▶ Your objective: Carry on the essay about autism and IMFAR 2009, starting after its final sentence.

On the surface it would appear Katie Wright and I have much in common. We each have a son (of nearly identical age) who is autistic, and we each have been less than impressed with the goings-on at IMFAR 2009. Perhaps I should consider ringing up Ms. Wright so that we might share our similarities over a cup of coffee.
Except...we share no similarities.
In the first place, one of us has a son who is regarded as being as near to perfect as he can possibly be, a true blessing to be enjoyed for every single one of his traits, including—and indeed, most especially—his autistic traits. The other has a son who seems to be regarded as little more than a set of inflamed bowels.
And as for IMFAR, although I can certainly agree with Ms. Wright's assessment that IMFAR's scientists have become stuck in a kind of treacherous time warp—a spinning of the same gerbil's wheel again and again and again—my suggestion would be not to set the time machine back to an era of voodoo and the traveling medicine show, but instead to try something astonishingly new, to envision autistic individuals as people not disordered or diseased, to respect them for exactly who they are, to encourage them to thrive as they were autistically meant to be. Since this approach has not been tried in the past or in the present, I think it would be safe to call it a treatment for the future.

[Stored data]
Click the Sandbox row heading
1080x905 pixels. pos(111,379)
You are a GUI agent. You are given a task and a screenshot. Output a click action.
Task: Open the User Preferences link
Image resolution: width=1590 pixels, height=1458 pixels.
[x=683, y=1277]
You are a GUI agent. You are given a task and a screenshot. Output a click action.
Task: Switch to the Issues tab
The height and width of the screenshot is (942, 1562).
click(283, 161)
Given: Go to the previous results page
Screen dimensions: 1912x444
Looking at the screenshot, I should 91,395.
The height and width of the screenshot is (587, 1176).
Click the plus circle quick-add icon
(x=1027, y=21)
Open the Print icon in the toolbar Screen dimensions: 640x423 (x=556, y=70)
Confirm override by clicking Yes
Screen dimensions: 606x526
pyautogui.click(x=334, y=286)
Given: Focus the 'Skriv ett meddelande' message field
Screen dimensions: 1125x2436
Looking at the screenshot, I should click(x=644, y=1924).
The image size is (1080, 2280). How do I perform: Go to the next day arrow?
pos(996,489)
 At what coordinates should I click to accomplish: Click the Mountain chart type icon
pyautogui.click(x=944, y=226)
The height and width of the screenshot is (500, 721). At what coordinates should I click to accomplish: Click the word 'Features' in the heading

▶ Answer box:
But Ms. Wright would rather we overthrow all the stale neurobiology, genetic studies, mice models, pharmacology, and all the rest, by substituting instead chelation alchemy, lupron elixers, anti-vaccination incantations and biomedical binging. “Eye of newt and toe of frog, wool of bat and tongue of dog”—that would appear to be the formula most befitting Ms. Wright's logic and modernity.
As I suggested to Mark Blaxill, that other Age of Autism denizen, if Ms. Wright really wishes to gain some insight into why the autism community—and I mean all the autism community—seems to be so stuck in time and unable to forge ahead, perhaps she should consider how much she actually has in common with all those IMFAR scientists she mistakenly supposes are on the opposing team. What she and they share are the conviction that autism is a dreadful disease, a terrible disorder, something in need of being cured, destroyed, eradicated, and if Ms. Wright really wishes to know why the entire autism community has become so irretrievably mired in a thickening mud, there can be found her backwards looking answer.
So instead of ringing up Ms. Wright for that cup of coffee chat, I would rather leave her with just a simple message: the substitution of one set of atrocities with a different set of atrocities is not the same thing as making progress.